Como cada vez que intentamos ponernos serios, con las tutucas, también lo arruinamos. El maíz inflado, el sándwich de chorizo; la copulación y los preservativos: palabras que existen para opacar sus versiones más frescas. Las tutucas tienen en su nombre el ritmo que lleva masticarlas. Basta con intentarlo para comprobar que es absolutamente imposible masticar como maíz inflado azucarado. Estamos sin dudas ante un nombre de creación infantil que no pudo haber nacido sino de un juego. Las tutucas, el pochoclo, el pururú, la cachucha: nombres con gracia que resultan imposibles de pronunciar con el seño fruncido. Pararse frente a un espejo y repetir sin reírse la saga chizito-cachucha-tutuca es un intento inconveniente. Vistas por separado tienen forma de gigantesca muela plagada de caries. Puestas en esas enormes bolsas, son un pelotero milagroso. [Cosas que habría dado por nadar en un pelotero de tutucas: mi remera de Axel Rose, la foto de Mónica Guido y el casete de Milli Vanilli] No es sano comer bolsitas empezadas ni pedir convidado, la ingestión acaba por saturación y quedarse a mitad de camino –sabrán- es una sensación terrible (aprovecho el acto para pedir las disculpas que hicieran falta).
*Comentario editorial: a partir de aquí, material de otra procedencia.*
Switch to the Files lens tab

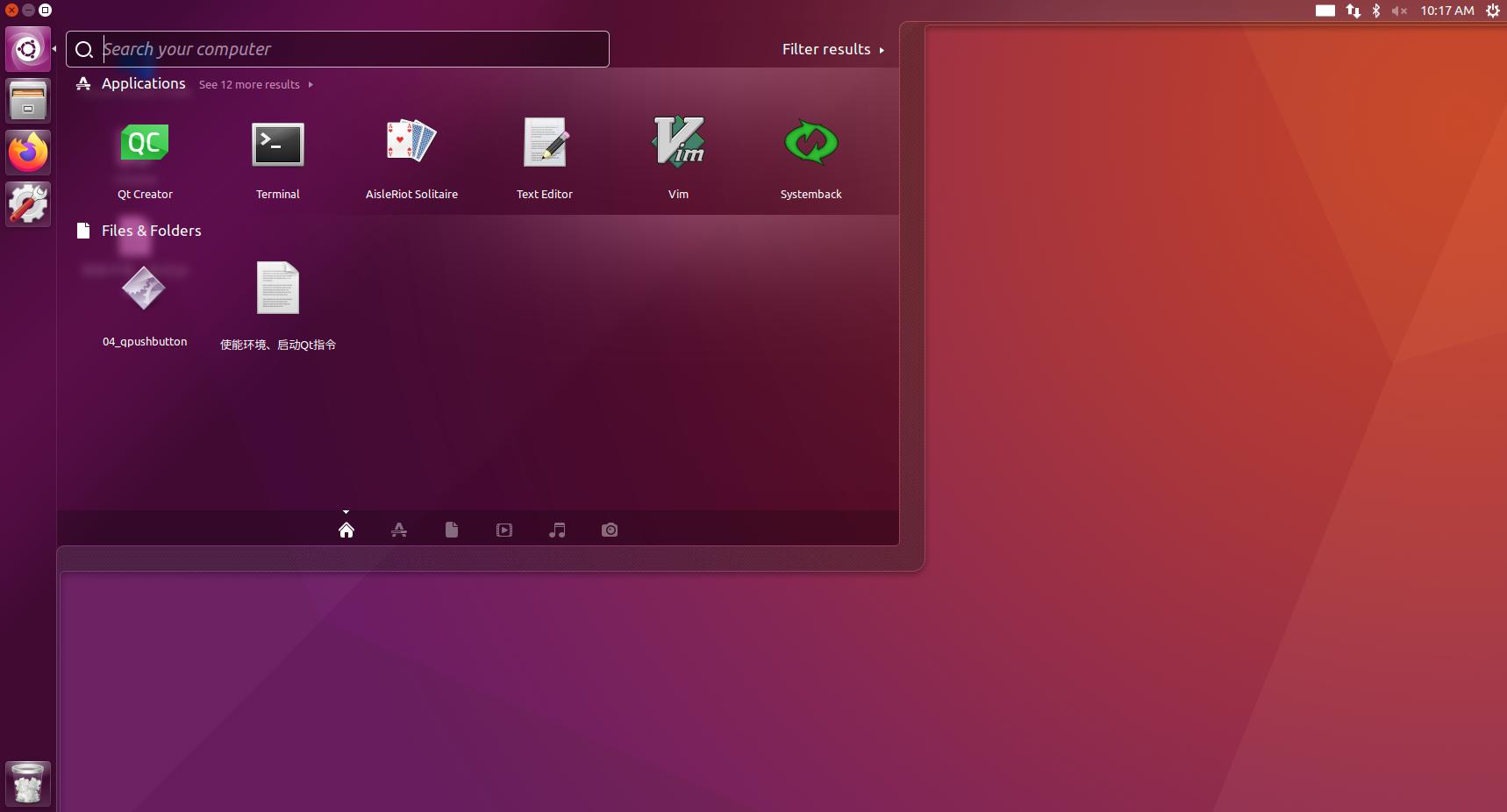(452, 530)
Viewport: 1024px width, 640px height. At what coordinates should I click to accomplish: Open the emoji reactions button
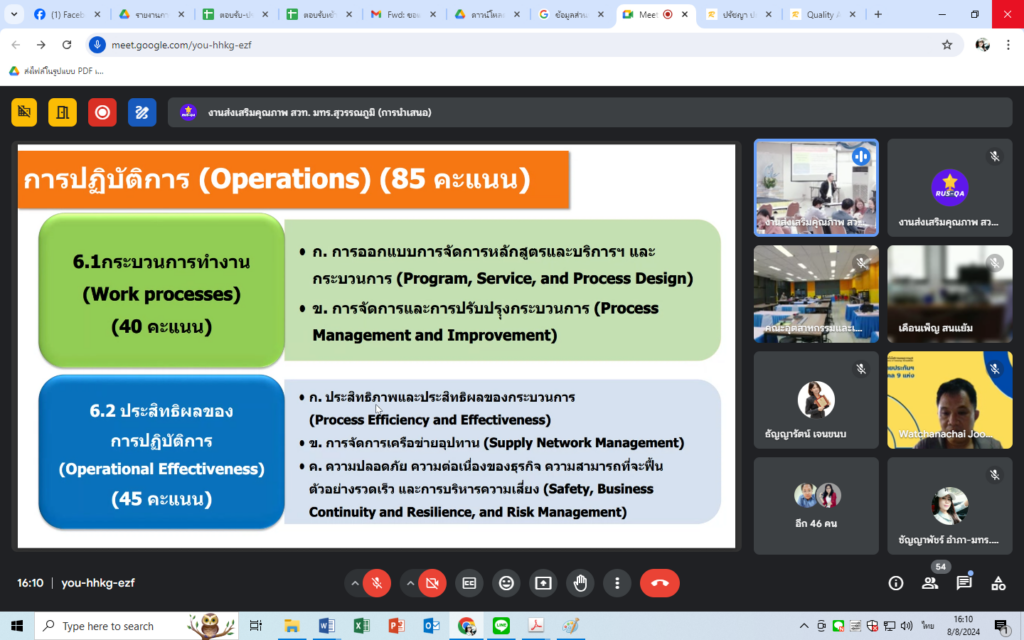[x=506, y=583]
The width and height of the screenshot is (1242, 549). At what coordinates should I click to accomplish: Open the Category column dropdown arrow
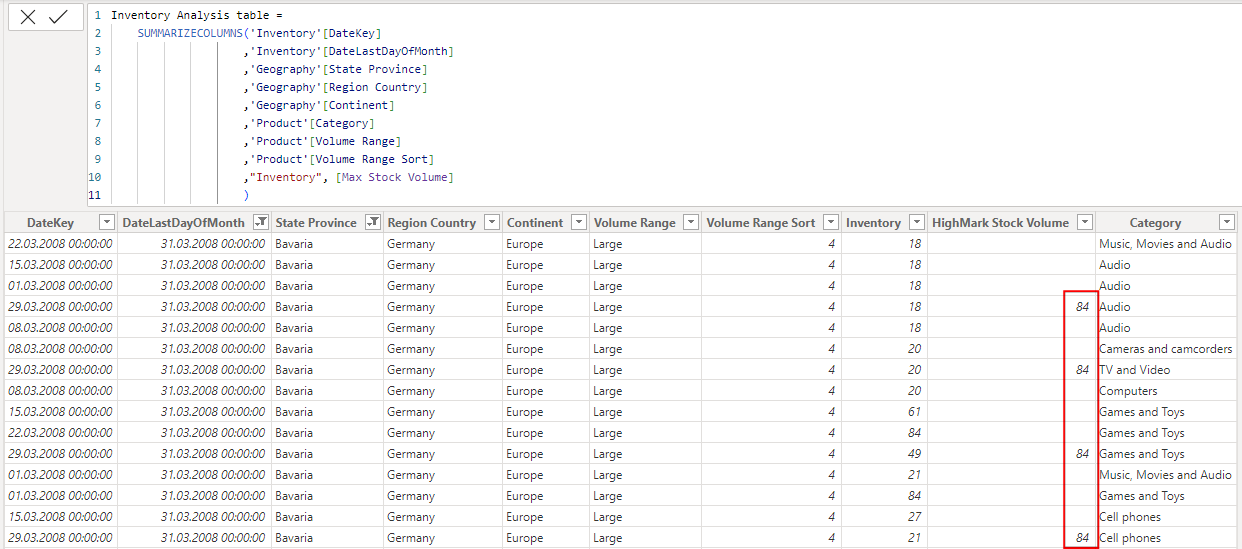(1226, 222)
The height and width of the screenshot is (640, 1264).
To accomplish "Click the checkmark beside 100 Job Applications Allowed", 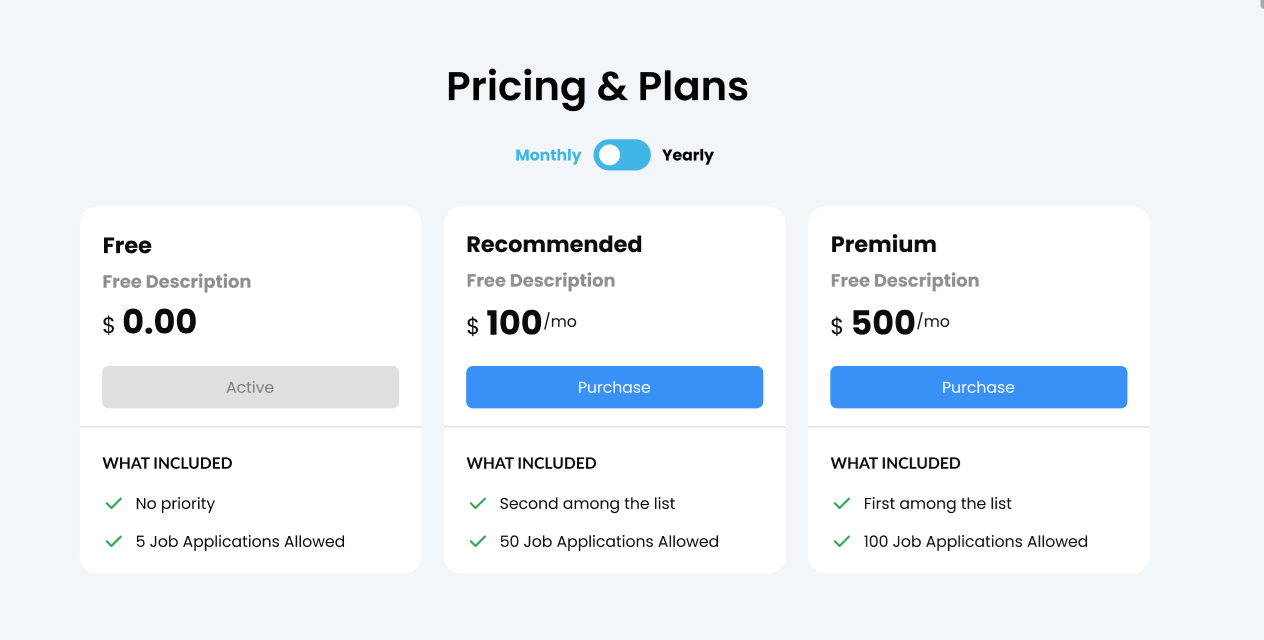I will point(842,541).
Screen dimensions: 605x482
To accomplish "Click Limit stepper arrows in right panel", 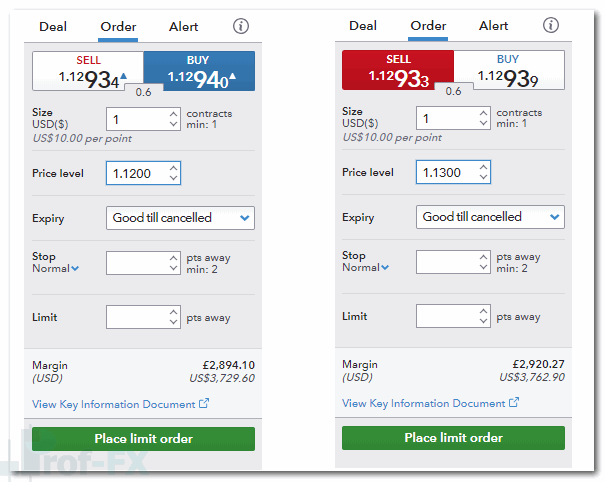I will click(x=483, y=317).

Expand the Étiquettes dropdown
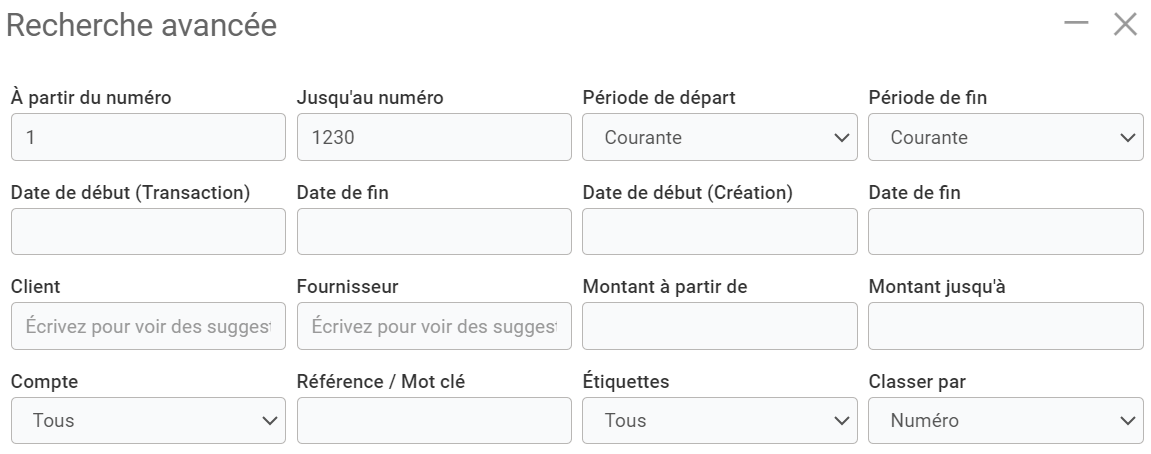[719, 421]
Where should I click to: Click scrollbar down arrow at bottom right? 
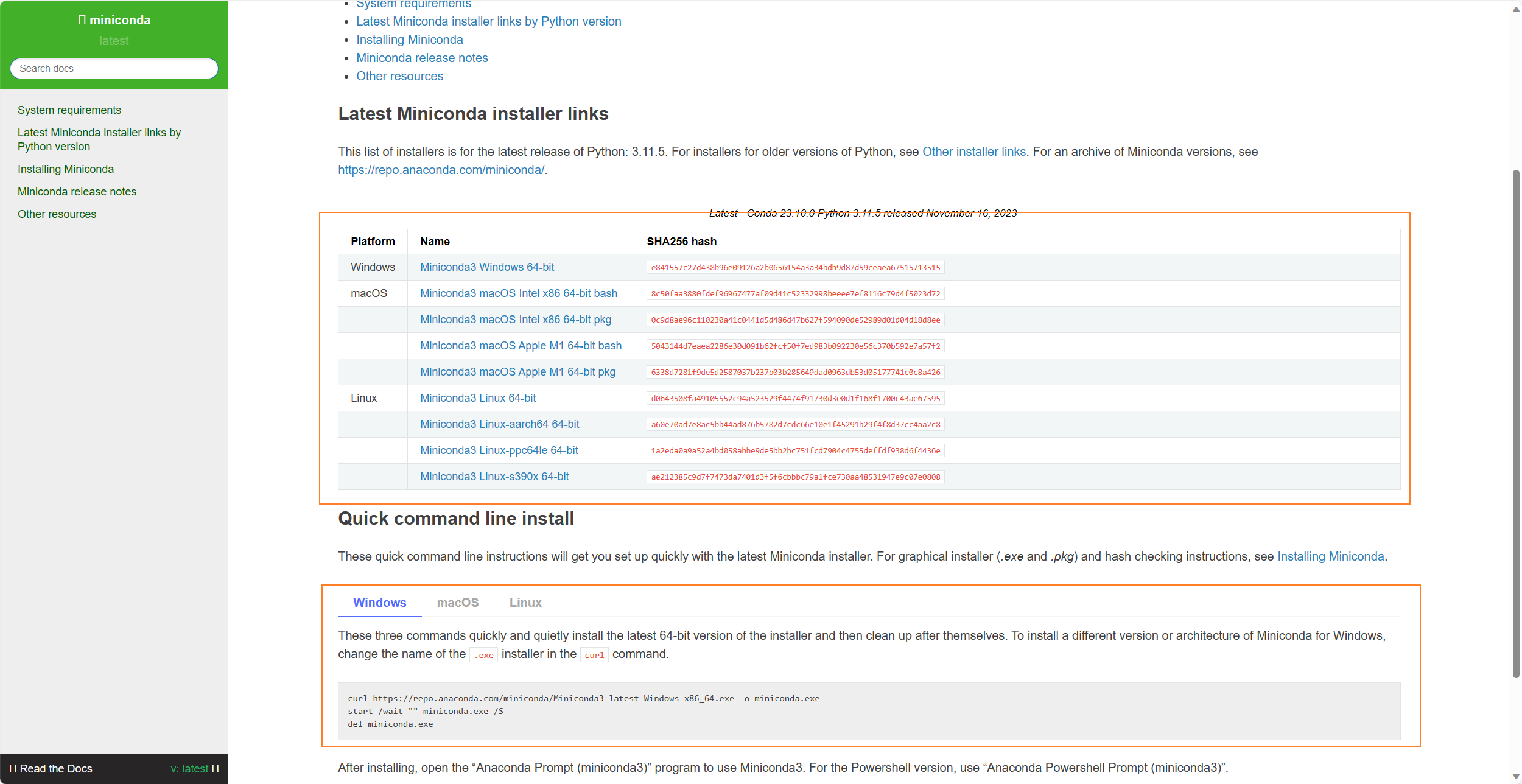1515,777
El olor es denso pero corto. No se huelen las tutucas desde lejos pero, cuando vecinas, son como un sahumerio de dulce de leche. Es un olor harinoso, como si se ensuciara el aire de invisibles partículas de polvo de azúcar. Aunque de todo esto, claro, lo poderoso es comer tutucas en grupo. Así nomás, en una mesa redonda, mirándonos las caras, sólo nosotros y las tutucas. Es un destrozo desmedido de crujientes muelas y azúcares que suenan a demolición de edificios y que mientras rompen van sonando tu-tu-ca, tu-tu-ca y que nunca, pero nunca, se ponen un poquito serias ante tanto quilombo. Ni siquiera cuando, vulnerables ellas, aparecen amuchadas en bolsitas de Maíz Inflado Azucarado.